== Dados do exercício ==

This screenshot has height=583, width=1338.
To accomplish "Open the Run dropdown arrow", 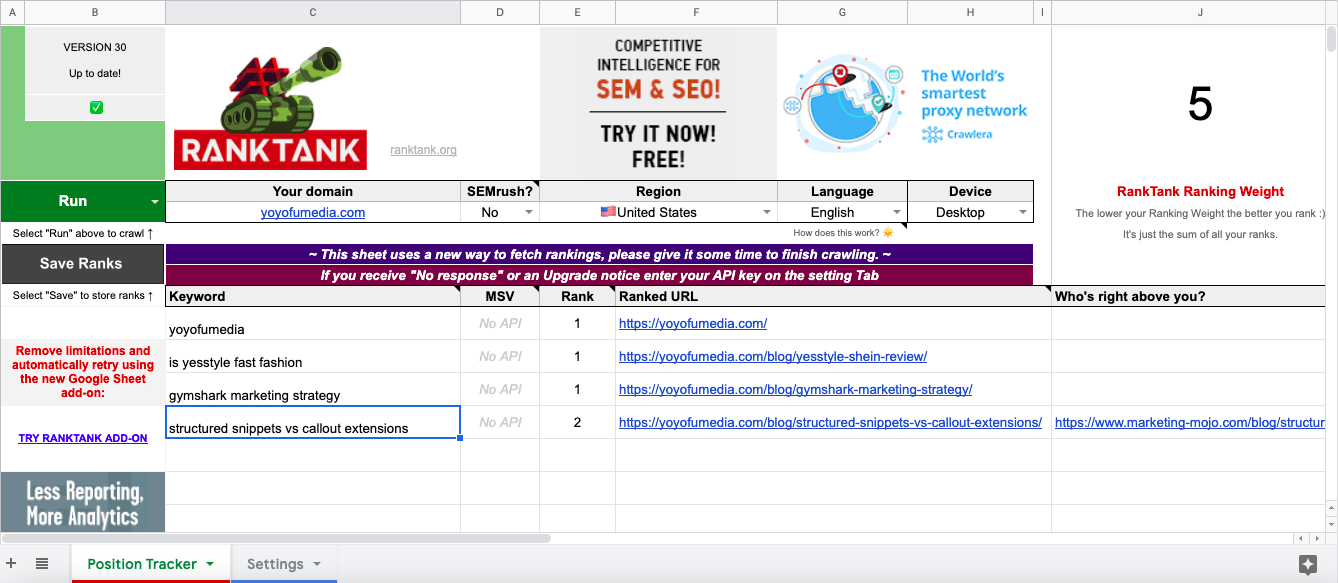I will coord(155,202).
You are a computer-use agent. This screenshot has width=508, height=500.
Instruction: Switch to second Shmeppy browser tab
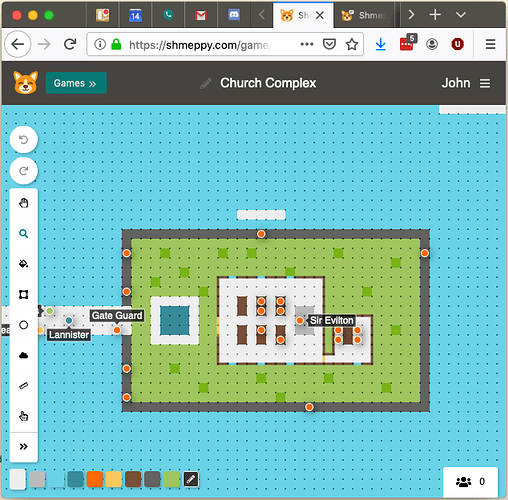(x=364, y=15)
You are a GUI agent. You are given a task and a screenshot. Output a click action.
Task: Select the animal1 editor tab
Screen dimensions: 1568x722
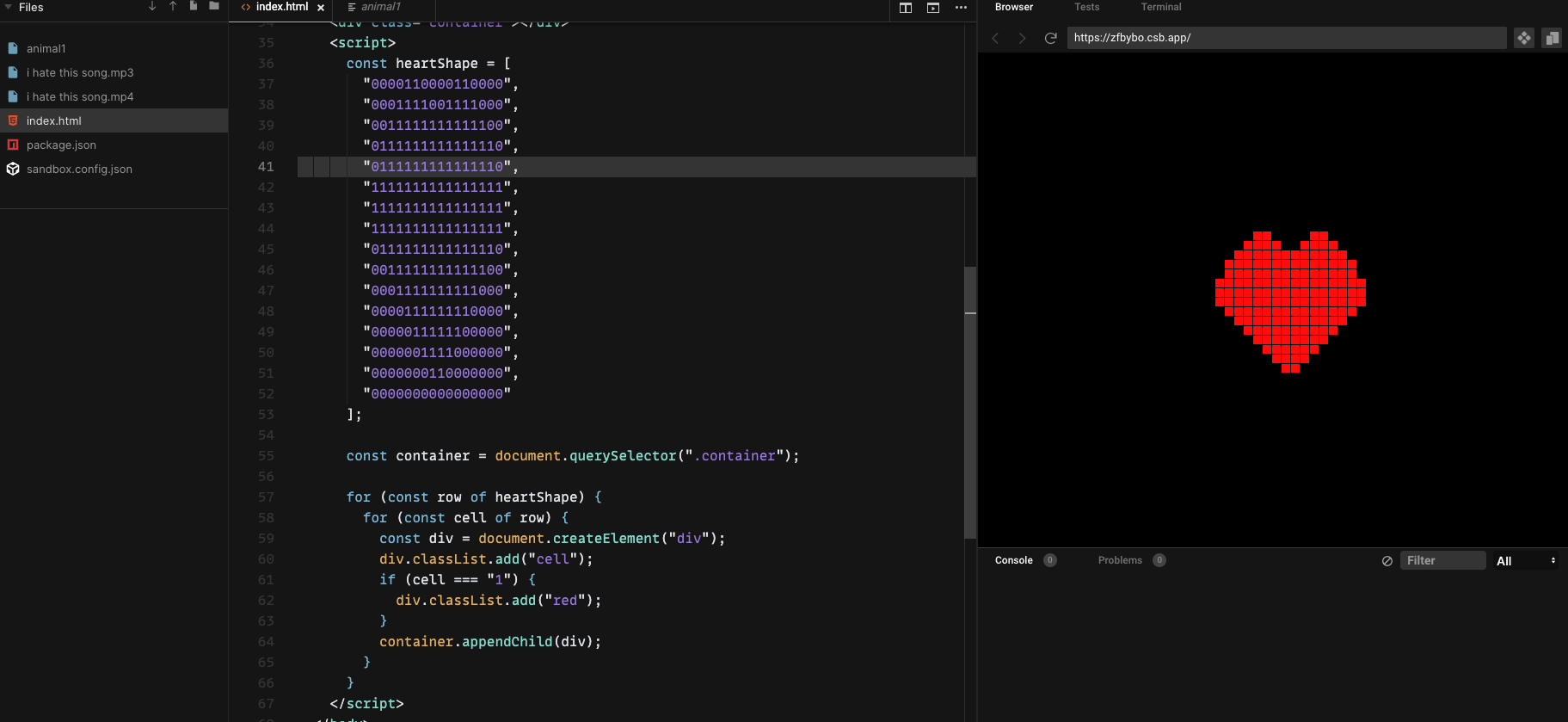click(380, 7)
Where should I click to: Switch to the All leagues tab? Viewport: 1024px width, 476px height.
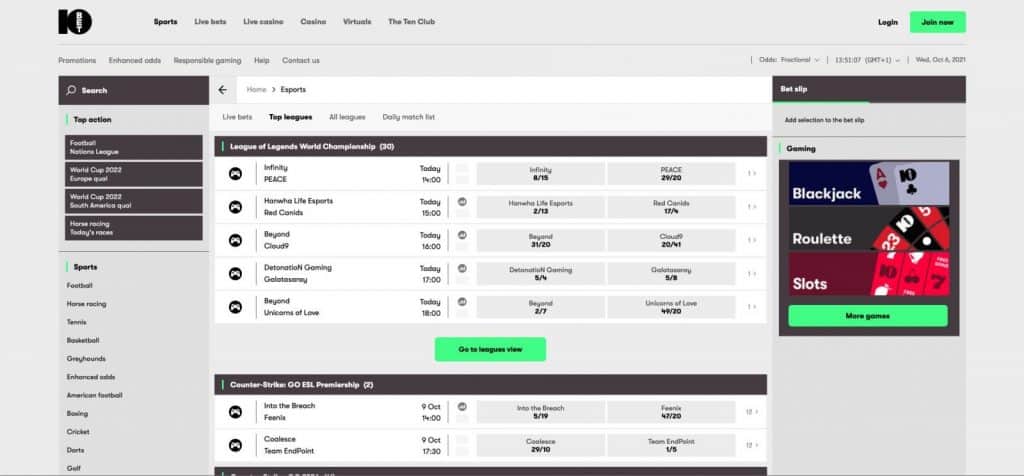(347, 117)
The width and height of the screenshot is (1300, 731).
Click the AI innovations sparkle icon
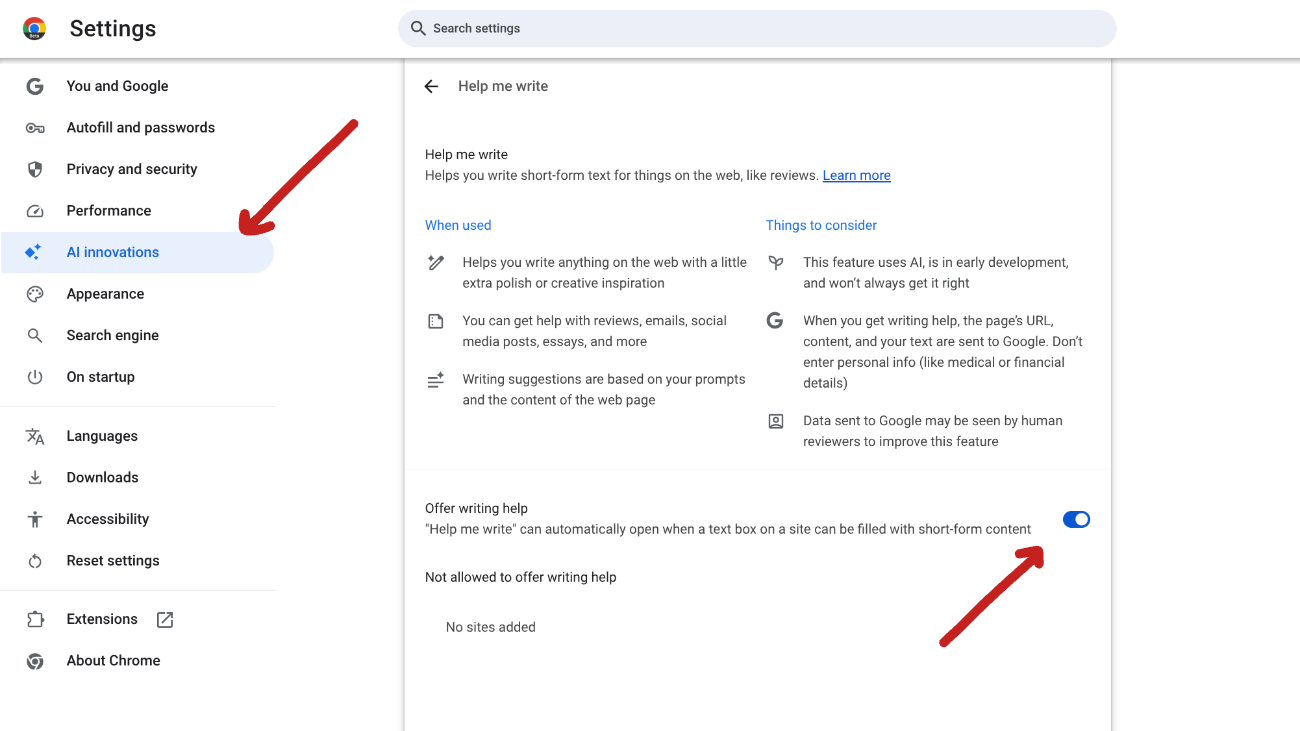pyautogui.click(x=33, y=252)
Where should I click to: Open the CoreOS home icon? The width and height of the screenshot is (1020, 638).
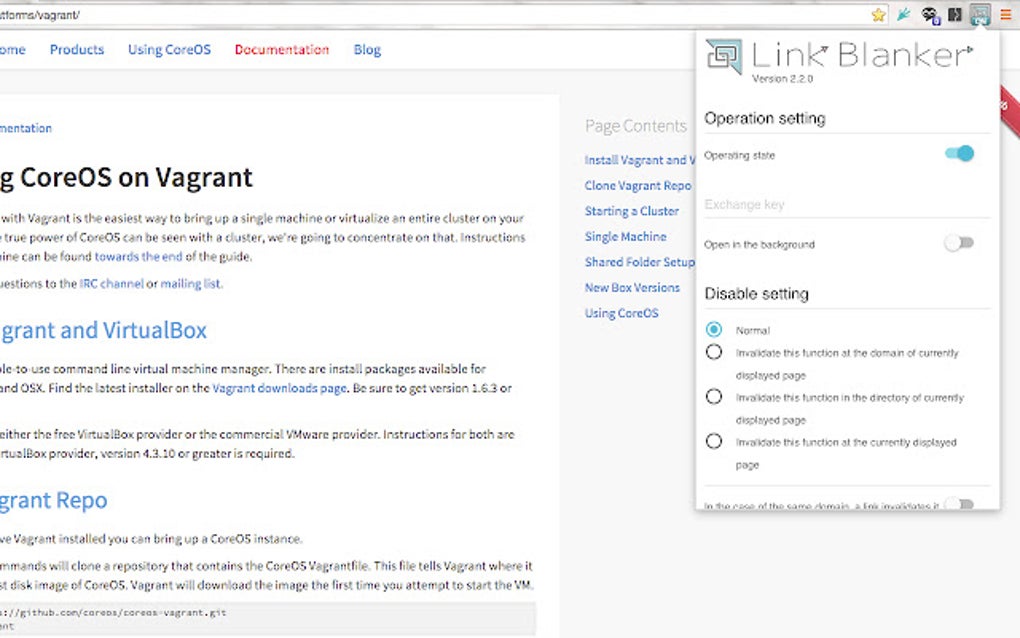tap(10, 49)
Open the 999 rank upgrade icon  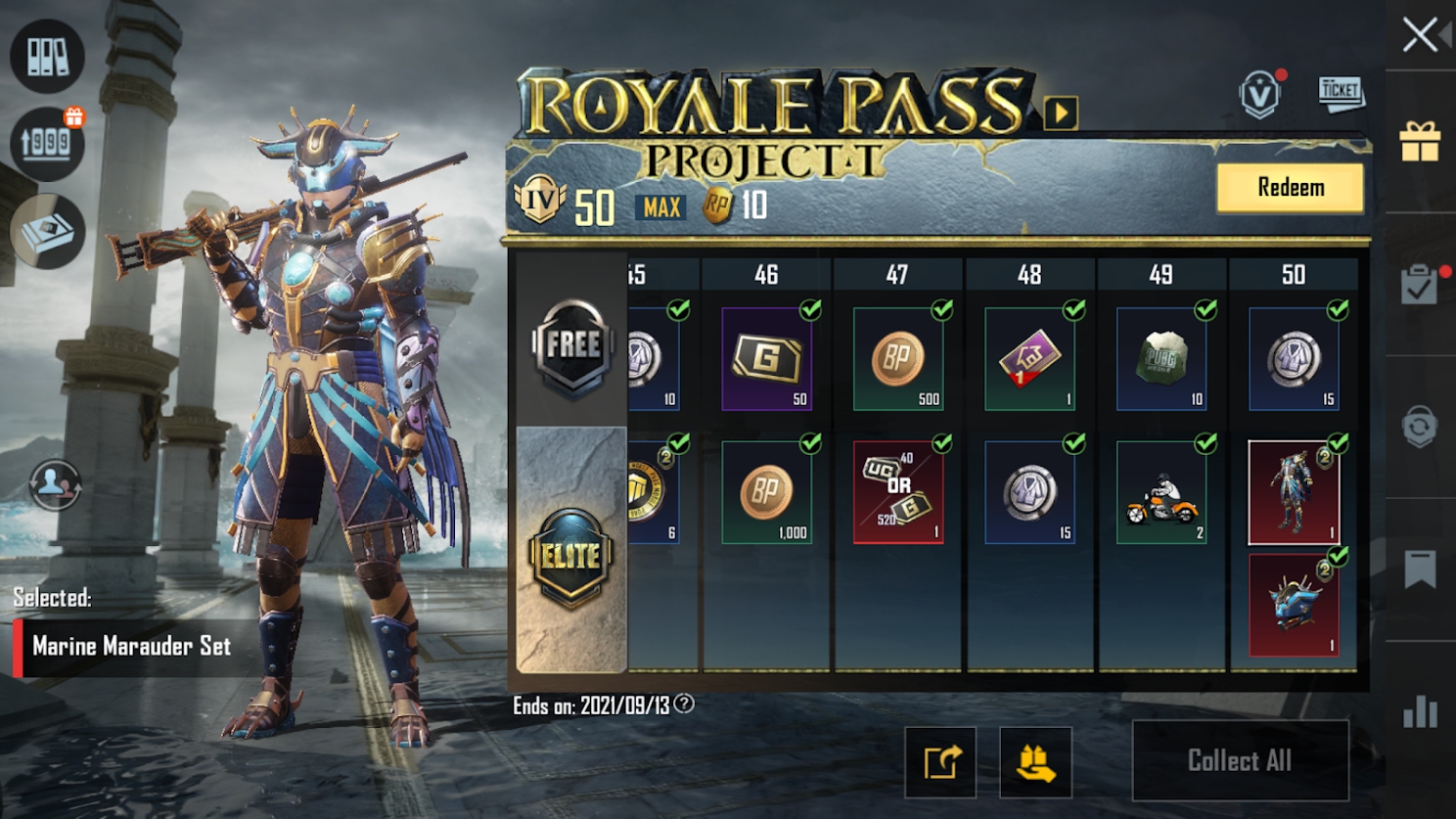click(47, 143)

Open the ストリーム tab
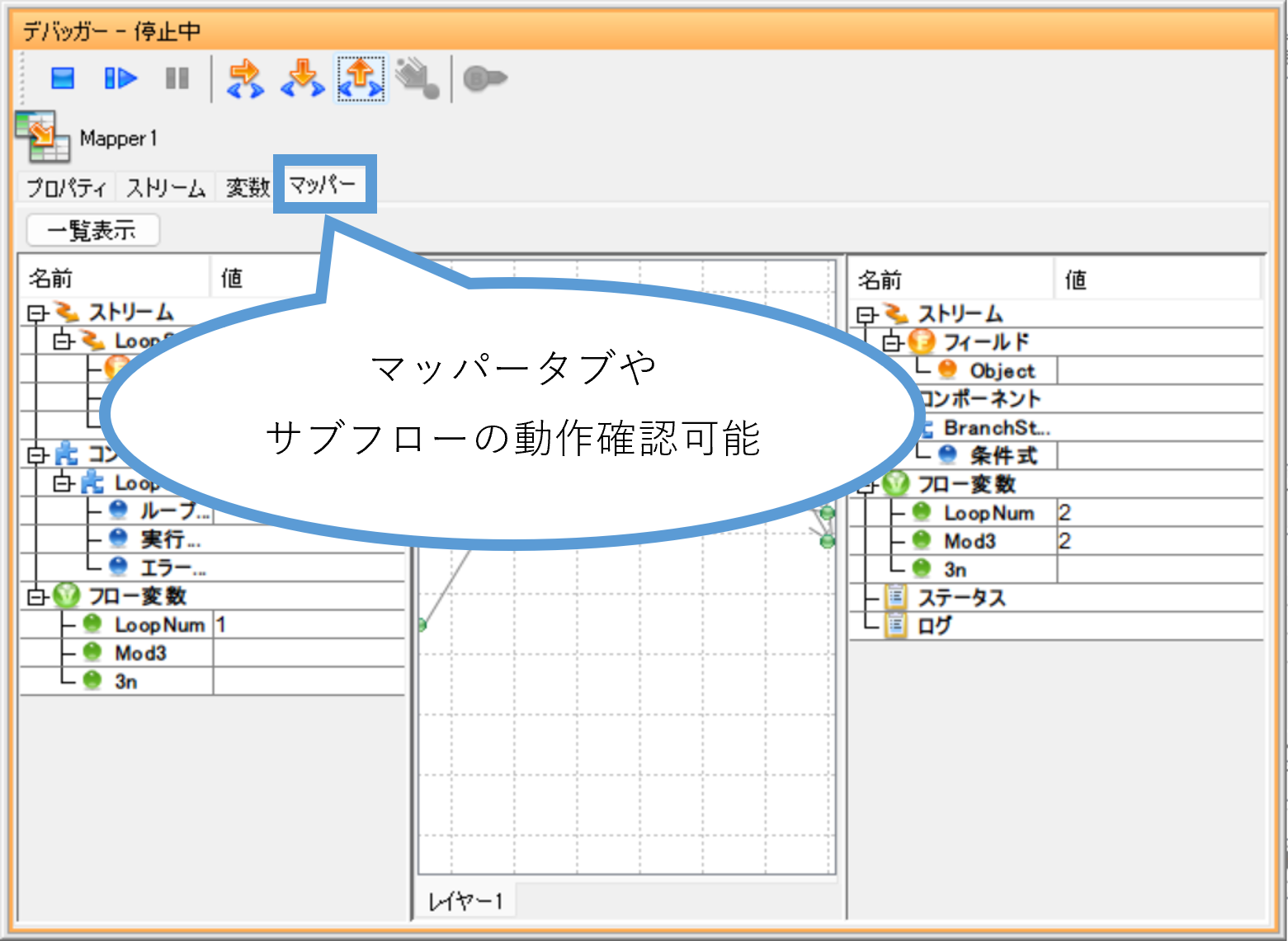(x=165, y=188)
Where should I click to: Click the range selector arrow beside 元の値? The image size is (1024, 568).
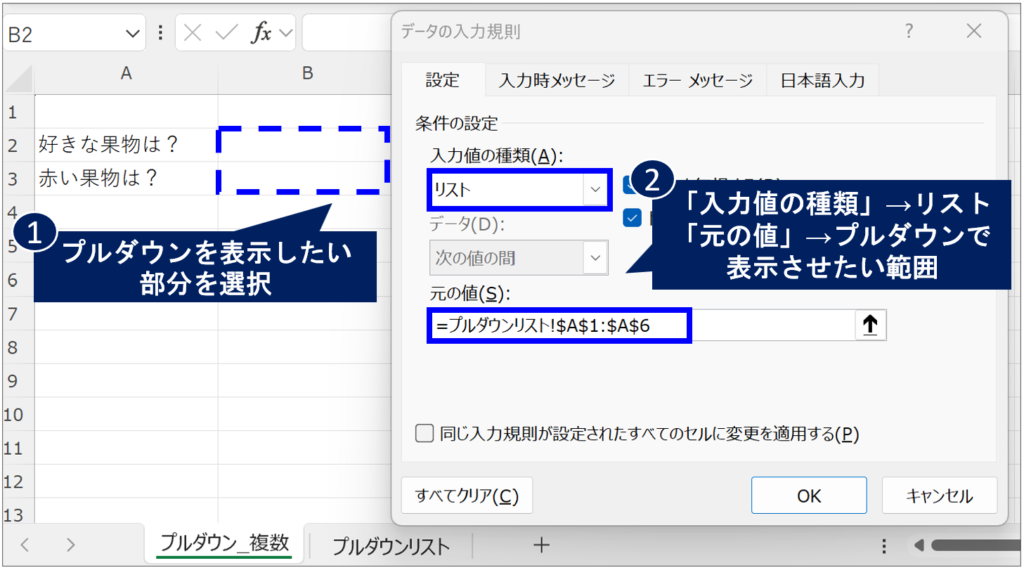[x=870, y=326]
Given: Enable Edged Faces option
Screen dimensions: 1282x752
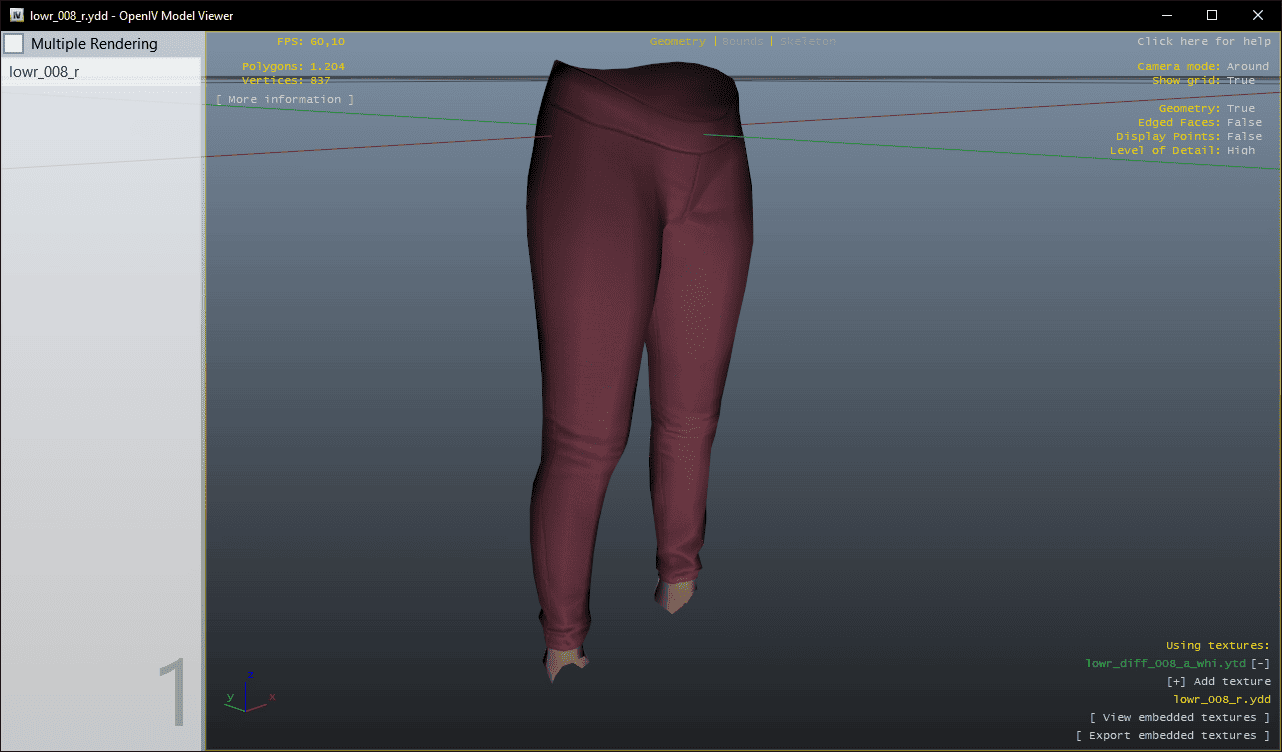Looking at the screenshot, I should point(1244,122).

===

> [Tarefa obrigatória] Reescreva as linhas que vão da linha com "Open the ストリーム tab" até a última linha, inclusive, substituindo "Screen dimensions" por "Screen size" e mantendo todo o resto igual. Deixe as imagens fora da resposta.

> [Resposta completa]
Open the ストリーム tab
(x=165, y=188)
Where should I click to: Click the range selector arrow beside 元の値? The image size is (1024, 568).
[x=870, y=326]
Given: Enable Edged Faces option
Screen size: 1282x752
Looking at the screenshot, I should point(1244,122).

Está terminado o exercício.